Saturday, June 12, 2010

Armstong moots a Machiavellian Minister

John Armstrong's interpretation of Paula Bennett's comment that during the Welfare Working Group forum we could see an "ugly side" of NZ is a way from mine. He paints the comment as a manipulative attempt to ostracise the left. I felt it could just as easily be aimed at people like me loosely characterised as libertarian extremists or misinterpreted as racist. Paula Bennett and I are not buddies. She has only once communicated to me directly and that was as an MP and ex DPB recipient, and was a criticism of a media release I issued.

There are a whole bunch of people who seem to think there is some sort of conspiracy occurring, John Armstrong included. I don't know what the word for this psychological phenomena is but where I would once have participated I now observe it. If you have ever worked your way up through large organisation for instance, at the bottom you imagine that management are in cohorts and have a plan. They are invulnerable and omnipotent. As you get closer to the top you understand that you are not necessarily dealing with a group of like-minded individuals at all but individuals with their own agendas, ideas, and varying abilities to make those ideas come to fruition.

I don't believe that National has a radical plan for welfare at all. Various players will be making it up as they go, some winning, some losing. But political inertia is a strong force. Back to Armstrong;

Bennett's remarks should have rung alarm bells in the institute's ivory towers about the highly divisive direction in which the welfare working group's work is likely to move. Rebstock's paternalistic talk of the current system locking "many people" into life on a benefit which "robs them of their potential" is the giveaway of the kind of agenda operating here.


What Rebstock said is undeniable. But not only does it rob people of their potential, it robs their children.

Such talk also does not equate with the facts. Ministry of Social Development data shows those getting the domestic purposes benefit number about 110,000.

But that disguises the stream of sole parents flowing in and out of that category. About 31,000 people signed up for the DPB in the year to March. But in the same period nearly 26,000 came off it.


And? What about the other 80-odd thousand? What about the ones I focus on, who go onto a benefit pitifully young, 16 and 17 year-olds, and stay there for many years continuously, or habitually cycle on and off? And he ignores that most of the people signing onto the DPB are either transfers or returners.

# # # #

Tasks to complete:
- 1) Please copy out the entries word for word, starting at the line containing "Toggle abc text" and ending at the line containing "click(x=721, y=236)".
- 2) Carry on the piece about welfare and the domestic purposes benefit from the point where it stops.

Listed entries:
# # # #

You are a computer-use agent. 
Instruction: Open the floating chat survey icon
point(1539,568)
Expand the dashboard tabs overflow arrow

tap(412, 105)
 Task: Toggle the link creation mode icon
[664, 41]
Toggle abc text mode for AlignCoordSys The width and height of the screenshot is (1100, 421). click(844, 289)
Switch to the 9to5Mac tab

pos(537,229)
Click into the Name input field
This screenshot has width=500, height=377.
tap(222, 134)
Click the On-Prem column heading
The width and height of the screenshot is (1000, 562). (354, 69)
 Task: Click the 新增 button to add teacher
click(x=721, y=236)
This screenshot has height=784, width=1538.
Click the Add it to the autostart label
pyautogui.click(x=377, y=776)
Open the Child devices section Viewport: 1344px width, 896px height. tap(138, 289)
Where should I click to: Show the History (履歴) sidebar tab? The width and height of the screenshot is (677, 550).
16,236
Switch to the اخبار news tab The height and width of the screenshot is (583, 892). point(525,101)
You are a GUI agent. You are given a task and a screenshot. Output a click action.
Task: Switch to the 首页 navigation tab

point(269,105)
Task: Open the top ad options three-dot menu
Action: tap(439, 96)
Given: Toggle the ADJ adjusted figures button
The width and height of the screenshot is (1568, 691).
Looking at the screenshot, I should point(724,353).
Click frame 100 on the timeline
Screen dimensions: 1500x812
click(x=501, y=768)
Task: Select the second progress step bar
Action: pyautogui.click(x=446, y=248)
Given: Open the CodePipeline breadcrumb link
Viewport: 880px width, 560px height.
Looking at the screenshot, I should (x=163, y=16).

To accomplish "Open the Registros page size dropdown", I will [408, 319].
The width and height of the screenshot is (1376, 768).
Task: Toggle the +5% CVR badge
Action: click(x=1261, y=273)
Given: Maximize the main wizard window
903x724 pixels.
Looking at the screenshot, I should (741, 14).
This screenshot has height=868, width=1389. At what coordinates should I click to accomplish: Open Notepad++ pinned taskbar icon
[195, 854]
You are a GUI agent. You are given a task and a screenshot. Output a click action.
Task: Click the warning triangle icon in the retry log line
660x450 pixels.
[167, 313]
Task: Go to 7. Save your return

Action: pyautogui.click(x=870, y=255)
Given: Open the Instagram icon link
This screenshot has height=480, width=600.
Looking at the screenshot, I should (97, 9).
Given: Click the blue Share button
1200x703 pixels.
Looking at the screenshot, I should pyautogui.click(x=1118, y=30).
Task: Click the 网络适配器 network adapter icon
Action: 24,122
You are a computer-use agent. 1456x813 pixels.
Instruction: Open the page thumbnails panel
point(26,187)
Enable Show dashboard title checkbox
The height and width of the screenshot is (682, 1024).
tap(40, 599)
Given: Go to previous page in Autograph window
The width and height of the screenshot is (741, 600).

# # # #

Solved tasks:
- 1)
Toggle abc text mode for AlignCoordSys The width and height of the screenshot is (1100, 421). click(844, 289)
Switch to the 9to5Mac tab

pos(537,229)
Click into the Name input field
This screenshot has width=500, height=377.
tap(222, 134)
Click the On-Prem column heading
The width and height of the screenshot is (1000, 562). (354, 69)
 Task: Click the 新增 button to add teacher
click(x=721, y=236)

- 2)
...The figures suggest the current system does not lock people into benefits and that people want to work, but the determining factor is the state of the labour market.


If everyone wanted to work why was the drop on DPB numbers during the economic boom, when NZ had the lowest unemployment rate in the OECD, so small? Because people lack skills and self-discipline; because they lack confidence; because benefits can pay more and offer more security; there are myriad reasons, only one of which is there isn't a job for them.

Armstrong doesn't understand what he is writing about in more ways than one.

Friday, June 11, 2010

A wrap on the forum and a rap on the knuckles

The 2 day Welfare Working Group conference was not an uplifting experience. My sense was that most of the delegates were lobbyists from organisations that favour greater redistribution and the state playing the quintessential role in the lives of New Zealanders. If not, those were the delegates making themselves most evident.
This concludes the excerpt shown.